Showtime Video was a DVD rental store that served the entertainment needs of Nashville, Georgia, residents for nearly 20 years. Closing with scant fanfare on New Year’s Eve 2009, its legacy nevertheless endures for movie aficionados.
The family-owned South Georgia business, located at the time of its resolution behind McDonald’s near Highway 129, was launched on November 22, 1990, on the east side of the town square also housing the historic Berrien Courthouse by Betty Jean Durance and daughter Vicki Cole.
In the late ’80s, mother and daughter worked at a defunct video store called Silver Screen. One day they proposed a risky decision — why not seize the bull by the balls and earn more profits? Their idyllic American dream soon transformed into reality.
During Showtime’s heyday, there were five competing video stores in the rural county seat consisting of 5,000 folks, yet Showtime and Movie Gallery were the only sustaining victors. Ironically, Movie Gallery closed within months of Showtime. When deteriorating lungs forced Durance to retire prematurely, devoted husband Leon took up the slack and co-operated the business with his daughter.
Customers dropping by the store would be greeted by the friendly four-generational family, which grew to include Karla Cole Walden, her daughter Karlee, and employee Beverly Foss.
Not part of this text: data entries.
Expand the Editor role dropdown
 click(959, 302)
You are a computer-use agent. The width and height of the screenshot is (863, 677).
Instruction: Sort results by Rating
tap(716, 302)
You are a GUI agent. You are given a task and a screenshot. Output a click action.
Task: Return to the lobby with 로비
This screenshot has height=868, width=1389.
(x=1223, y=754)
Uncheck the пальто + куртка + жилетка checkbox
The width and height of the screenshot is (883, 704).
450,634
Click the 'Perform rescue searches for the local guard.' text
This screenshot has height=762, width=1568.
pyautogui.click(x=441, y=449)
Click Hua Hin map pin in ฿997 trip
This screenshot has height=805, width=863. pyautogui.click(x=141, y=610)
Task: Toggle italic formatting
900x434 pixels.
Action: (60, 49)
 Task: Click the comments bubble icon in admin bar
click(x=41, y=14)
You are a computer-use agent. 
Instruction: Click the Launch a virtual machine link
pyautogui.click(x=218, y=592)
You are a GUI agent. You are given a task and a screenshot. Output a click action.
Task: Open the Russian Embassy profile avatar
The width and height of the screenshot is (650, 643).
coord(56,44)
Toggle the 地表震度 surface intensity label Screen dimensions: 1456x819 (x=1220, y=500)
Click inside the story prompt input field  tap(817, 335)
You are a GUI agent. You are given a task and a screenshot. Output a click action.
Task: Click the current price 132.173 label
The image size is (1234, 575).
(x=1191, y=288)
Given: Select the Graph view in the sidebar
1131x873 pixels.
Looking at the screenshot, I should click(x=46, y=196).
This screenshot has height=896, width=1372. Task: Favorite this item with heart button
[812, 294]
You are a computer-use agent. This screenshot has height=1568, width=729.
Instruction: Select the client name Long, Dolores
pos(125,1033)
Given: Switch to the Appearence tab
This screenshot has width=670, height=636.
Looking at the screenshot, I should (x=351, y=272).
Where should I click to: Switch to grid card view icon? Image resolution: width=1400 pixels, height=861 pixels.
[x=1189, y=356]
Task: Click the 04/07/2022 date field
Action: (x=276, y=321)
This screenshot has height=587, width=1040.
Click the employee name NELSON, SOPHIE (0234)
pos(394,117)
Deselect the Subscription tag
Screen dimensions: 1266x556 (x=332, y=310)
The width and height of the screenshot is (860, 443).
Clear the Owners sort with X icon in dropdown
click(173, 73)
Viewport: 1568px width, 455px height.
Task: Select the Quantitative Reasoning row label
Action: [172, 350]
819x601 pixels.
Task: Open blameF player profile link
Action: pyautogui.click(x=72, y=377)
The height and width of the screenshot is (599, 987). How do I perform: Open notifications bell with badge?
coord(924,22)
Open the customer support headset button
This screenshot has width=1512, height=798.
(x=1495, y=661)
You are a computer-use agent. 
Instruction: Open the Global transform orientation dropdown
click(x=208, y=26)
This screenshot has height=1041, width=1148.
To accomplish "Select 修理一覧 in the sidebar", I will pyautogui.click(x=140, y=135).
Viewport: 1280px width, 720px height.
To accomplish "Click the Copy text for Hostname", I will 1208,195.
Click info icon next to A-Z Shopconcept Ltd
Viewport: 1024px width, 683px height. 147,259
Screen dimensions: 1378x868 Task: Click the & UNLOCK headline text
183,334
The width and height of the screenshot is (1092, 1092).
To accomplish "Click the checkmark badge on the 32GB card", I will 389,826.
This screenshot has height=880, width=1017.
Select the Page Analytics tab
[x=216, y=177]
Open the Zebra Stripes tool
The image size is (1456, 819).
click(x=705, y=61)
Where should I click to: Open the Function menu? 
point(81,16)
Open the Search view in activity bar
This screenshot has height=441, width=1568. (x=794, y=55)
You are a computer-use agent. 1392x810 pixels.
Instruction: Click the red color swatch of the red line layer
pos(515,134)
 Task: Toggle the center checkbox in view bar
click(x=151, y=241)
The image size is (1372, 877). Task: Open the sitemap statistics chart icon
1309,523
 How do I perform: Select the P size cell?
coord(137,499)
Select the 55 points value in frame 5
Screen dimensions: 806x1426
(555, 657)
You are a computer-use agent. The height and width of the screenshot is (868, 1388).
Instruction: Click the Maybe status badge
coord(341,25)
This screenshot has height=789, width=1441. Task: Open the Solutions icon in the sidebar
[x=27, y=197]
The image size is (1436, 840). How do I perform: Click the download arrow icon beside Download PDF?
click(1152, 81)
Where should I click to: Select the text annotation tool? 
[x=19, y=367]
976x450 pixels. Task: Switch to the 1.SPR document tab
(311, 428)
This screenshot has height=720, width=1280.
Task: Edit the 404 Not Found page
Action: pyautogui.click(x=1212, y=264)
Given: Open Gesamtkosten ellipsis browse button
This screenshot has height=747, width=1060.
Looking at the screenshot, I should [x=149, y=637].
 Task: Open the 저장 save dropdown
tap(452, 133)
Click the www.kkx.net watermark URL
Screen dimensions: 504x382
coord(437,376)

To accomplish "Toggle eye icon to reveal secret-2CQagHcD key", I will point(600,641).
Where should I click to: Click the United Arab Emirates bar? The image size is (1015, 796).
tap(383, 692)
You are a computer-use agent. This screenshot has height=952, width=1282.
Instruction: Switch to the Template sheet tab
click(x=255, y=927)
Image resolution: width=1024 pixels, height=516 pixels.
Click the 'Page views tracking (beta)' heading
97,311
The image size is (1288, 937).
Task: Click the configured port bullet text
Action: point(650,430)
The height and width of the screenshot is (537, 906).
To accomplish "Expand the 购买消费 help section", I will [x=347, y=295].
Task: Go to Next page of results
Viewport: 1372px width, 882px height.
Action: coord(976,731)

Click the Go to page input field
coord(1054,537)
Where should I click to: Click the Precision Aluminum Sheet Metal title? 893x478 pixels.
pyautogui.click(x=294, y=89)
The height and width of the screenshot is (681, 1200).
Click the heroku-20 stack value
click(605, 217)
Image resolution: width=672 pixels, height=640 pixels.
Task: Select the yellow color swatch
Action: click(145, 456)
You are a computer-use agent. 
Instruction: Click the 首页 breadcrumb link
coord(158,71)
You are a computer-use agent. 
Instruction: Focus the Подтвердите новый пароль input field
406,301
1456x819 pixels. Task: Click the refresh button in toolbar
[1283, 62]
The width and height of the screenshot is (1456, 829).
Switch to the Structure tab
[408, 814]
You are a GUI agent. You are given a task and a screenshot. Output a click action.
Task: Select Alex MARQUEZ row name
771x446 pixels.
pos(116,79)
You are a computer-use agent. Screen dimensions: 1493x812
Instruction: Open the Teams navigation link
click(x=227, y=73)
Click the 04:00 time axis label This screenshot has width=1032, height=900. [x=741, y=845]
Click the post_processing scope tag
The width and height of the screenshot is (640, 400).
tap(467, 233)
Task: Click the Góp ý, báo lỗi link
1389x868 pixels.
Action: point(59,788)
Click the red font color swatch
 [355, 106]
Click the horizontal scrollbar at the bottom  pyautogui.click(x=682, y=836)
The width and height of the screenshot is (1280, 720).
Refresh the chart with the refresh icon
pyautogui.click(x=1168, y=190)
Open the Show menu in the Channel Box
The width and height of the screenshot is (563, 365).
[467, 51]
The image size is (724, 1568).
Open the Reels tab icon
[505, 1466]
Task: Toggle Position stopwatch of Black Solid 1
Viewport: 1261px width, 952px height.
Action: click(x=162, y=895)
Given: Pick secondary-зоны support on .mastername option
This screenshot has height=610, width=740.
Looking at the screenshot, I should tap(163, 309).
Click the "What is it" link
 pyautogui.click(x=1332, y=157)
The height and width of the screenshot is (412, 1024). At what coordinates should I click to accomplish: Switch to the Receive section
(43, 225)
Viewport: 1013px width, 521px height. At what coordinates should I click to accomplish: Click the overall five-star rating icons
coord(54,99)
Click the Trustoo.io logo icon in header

Renting movies recently vacated from the big screen, unearthing classic films for $1.50, or renting video games became fun activities for the entire family.
The business remained at its original site until late 2002, relocating to a much larger building adjacent to Harveys’ Supermarket. By April 2009 a sluggish economy forced Showtime to move to its final destination. Netflix, countless cable and satellite movie channels, YouTube, and streaming also contributed to the business’s decline.
Going to Showtime was often the best aspect of traveling to Nashville to complete a list of errands. It was easy to get lost for an hour or more in the inviting atmosphere while your waiting mom grew more agitated by the minute. Time was suspended and problems evaporated while browsing the profusion of VHS’s. Obscure titles were rarely, if ever, given DVD or Blu-Ray upgrades by Hollywood studios.
The history of film cinema and pop culture was always within grasp. You never knew exactly what you might stumble upon, whether a classic ’60s Disney family film, a Peter Sellers’ Pink Panther screwball comedy, a patriotic John Wayne World War II epic, a romantic romp with Doris Day or Marilyn Monroe, a hard-hitting drama with Jimmy Stewart or real life pal Henry Fonda, an action-packed thriller featuring the stone-faced Charles Bronson, or an obscure Western starring Audie Murphy.
Incidentally, I rented 95 percent of the Westerns housed in the store’s mighty arsenal, especially those made from the 1940s into the mid-’70s. And guess how I rewarded myself upon high school graduation? That’s right, an extended visit to Showtime.
While Showtime Video is swiftly becoming a distant memory, its impact on yours truly cannot be underestimated. Kudos to my dad for being guilty as charged for introducing me to Showtime when I was barely four years old. Sure, the Internet offer instant convenience, but actually visiting a brick and mortar location and leaving with a previously unexpected treasure is a gratifying accomplishment that future generations will sadly never experience.